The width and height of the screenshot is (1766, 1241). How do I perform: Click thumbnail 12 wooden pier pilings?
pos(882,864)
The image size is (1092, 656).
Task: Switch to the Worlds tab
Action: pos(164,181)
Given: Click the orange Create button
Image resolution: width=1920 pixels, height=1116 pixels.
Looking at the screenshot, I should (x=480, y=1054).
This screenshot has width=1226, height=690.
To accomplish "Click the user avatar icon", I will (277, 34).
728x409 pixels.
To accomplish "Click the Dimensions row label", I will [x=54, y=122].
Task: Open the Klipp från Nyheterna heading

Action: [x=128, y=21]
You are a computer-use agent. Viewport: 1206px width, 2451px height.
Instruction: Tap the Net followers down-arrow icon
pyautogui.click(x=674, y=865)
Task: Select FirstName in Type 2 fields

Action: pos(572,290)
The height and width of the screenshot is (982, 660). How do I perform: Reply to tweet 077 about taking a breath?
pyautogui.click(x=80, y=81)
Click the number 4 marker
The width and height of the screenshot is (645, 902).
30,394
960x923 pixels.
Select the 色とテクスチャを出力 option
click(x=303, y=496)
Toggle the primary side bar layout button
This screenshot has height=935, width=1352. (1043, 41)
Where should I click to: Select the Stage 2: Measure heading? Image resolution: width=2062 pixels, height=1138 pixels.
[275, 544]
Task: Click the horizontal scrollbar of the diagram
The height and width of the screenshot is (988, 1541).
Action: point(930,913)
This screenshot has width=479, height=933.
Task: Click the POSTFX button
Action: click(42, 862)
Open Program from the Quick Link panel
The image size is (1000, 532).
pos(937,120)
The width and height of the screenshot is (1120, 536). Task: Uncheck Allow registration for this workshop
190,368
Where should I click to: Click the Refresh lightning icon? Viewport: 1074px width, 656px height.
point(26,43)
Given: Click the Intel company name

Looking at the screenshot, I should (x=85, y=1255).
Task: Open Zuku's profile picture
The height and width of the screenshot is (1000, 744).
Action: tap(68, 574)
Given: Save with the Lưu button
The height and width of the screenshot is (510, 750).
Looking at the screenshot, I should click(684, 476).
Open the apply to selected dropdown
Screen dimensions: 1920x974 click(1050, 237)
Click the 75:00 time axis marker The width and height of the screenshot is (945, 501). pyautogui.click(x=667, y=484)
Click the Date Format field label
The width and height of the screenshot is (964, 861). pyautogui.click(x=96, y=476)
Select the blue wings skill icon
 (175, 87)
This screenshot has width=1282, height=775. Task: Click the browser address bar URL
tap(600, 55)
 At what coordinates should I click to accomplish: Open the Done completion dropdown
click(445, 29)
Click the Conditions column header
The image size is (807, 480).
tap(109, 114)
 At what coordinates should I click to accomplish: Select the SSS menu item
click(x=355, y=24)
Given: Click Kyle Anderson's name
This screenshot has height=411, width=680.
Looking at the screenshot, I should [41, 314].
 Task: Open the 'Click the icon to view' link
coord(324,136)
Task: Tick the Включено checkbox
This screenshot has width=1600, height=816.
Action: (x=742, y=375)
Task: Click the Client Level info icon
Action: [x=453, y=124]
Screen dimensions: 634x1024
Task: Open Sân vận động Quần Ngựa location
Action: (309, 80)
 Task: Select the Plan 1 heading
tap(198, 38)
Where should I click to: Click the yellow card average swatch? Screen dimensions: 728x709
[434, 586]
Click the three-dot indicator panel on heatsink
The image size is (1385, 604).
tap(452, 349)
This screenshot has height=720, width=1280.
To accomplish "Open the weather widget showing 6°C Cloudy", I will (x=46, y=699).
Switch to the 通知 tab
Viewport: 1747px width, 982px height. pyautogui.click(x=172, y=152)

****************************************

Can you output everything from the line containing "Task: Open the 'Click the icon to view' link" down to the line containing "Action: (309, 80)" in the entries above, repeating those lines exactly?

Response:
 Task: Open the 'Click the icon to view' link
coord(324,136)
Task: Tick the Включено checkbox
This screenshot has width=1600, height=816.
Action: (x=742, y=375)
Task: Click the Client Level info icon
Action: [x=453, y=124]
Screen dimensions: 634x1024
Task: Open Sân vận động Quần Ngựa location
Action: (309, 80)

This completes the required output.